Pasaron, no sé, tal vez unos doce años desde la muerte de mi madre, hasta la tarde en que la mesa de mi hermano mayor le devolvió a mis ojos, un poco más gastadas y descoloridas, las figuras del mantel, que bordara bajo las sombras de los siempre verdes, mi madre.

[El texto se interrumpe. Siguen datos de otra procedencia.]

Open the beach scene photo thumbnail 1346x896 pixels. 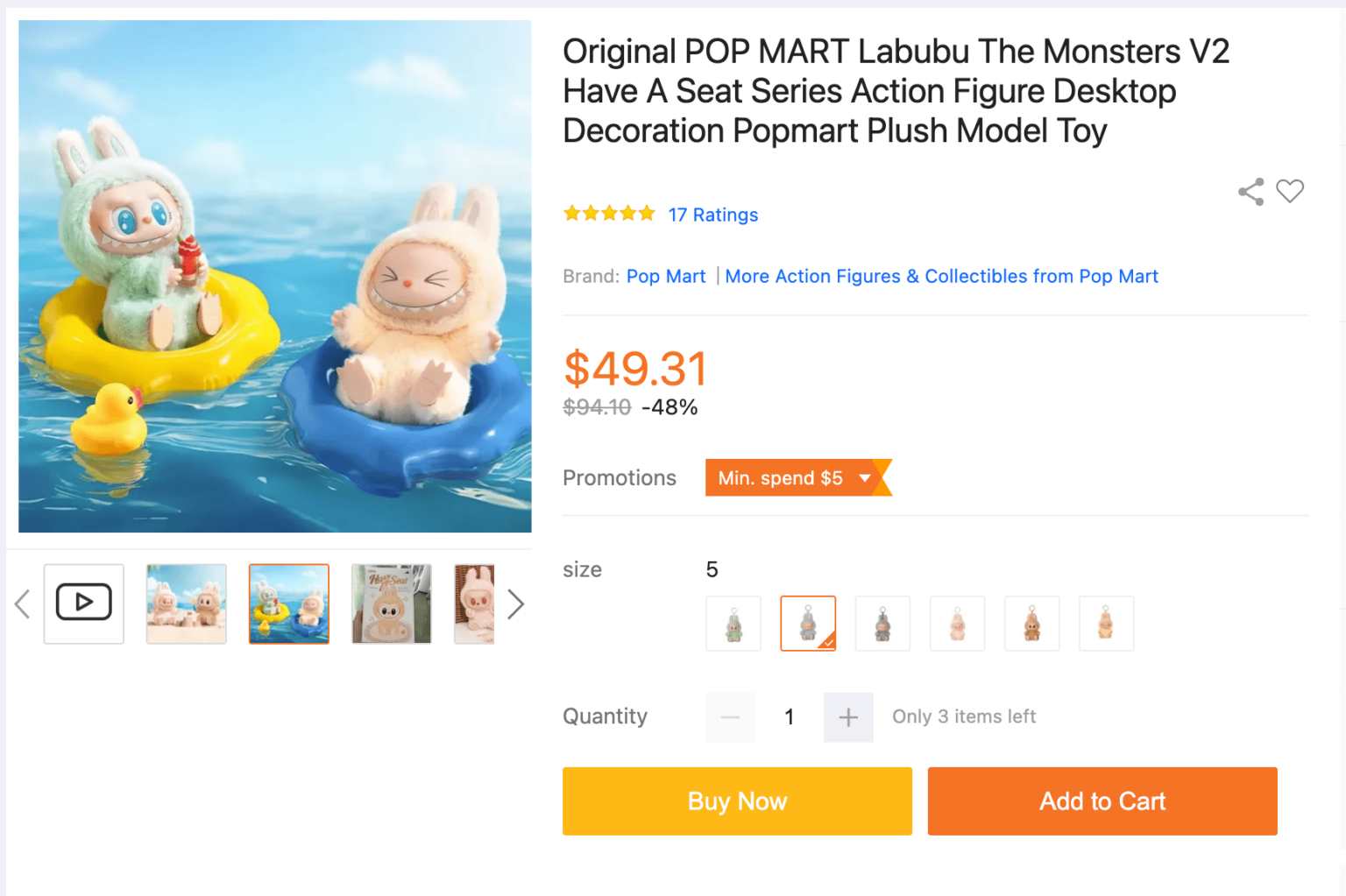(186, 603)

Bordadas en punto cruz, hay dos niñas saltando la soga bajo la atenta vigilancia de flopy, mi perrita, la única de todos los animales que tuve en la vida, que dormía entre mis sabanas cuando llegaba el invierno, y que ella dibujara en el mantel tan solo para complacer mi alma de niña en el sitio justo donde me correspondía sentarme a la mesa.
Cuatro caballos mala cara, dos yeguas y tres potrillos, aún siguen su eterna ronda por los bolados, sobre la pradera verde y sin alambrados del mantel, deseosos de horizonte, tal como los soñara mi madre, que se acercó en recuerdos a secarme el hilo de lágrimas que surcaban por mi rostro, alejado de la infancia.
En el centro, que siempre cuidaba de no tapar con las fuentes, un jardín de rosas que aun disputan tres picaflores, a los cuales yo de niña contemplaba, temiendo que un día se volasen.
Cuatro de las seis servilletas que bordara, estaban apiladas en una de sus puntas y deje que mis manos fueran palpando cada una de las figuras que ellas contenían, con los ojos cerrados, un árbol en cada extremo, la de mi padre, dos escopetas cruzadas en un rincón y en el opuesto una perra de caza, la de Carlos, mi hermano menor, que de niño siempre tuvo afición por la cacería.
Un marco de rosas rococó, la de mi madre, a esa levante entre las manos, la lleve hasta mis labios, y en el beso más tierno que jamás ha dado labio alguno, resumí todos los besos florecidos en mis horas de melancolía.
En la cuarta las hamacas, una en cada punta, todas igual a la que mi tío realizara para Belquiz mi hermana, solo unos años mayor que yo, al fondo del patio, en el que encontró la muerte esperándola detrás de sus travesuras.
Rompió el murmullo de los recuerdos al acercarse mi hermano, diciéndome que el mantel era mío, que así lo deseaba nuestra madre al marcharse, pidiéndome perdón por haberlo retenido, mientras dejaba en mis manos una servilleta con mi figura de niña, sonriéndole a la flopy.
Solo me guardaré, las que tiene mis caballos, dijo, mientras rodaban nuestras lágrimas por las verdes praderas de los bordados.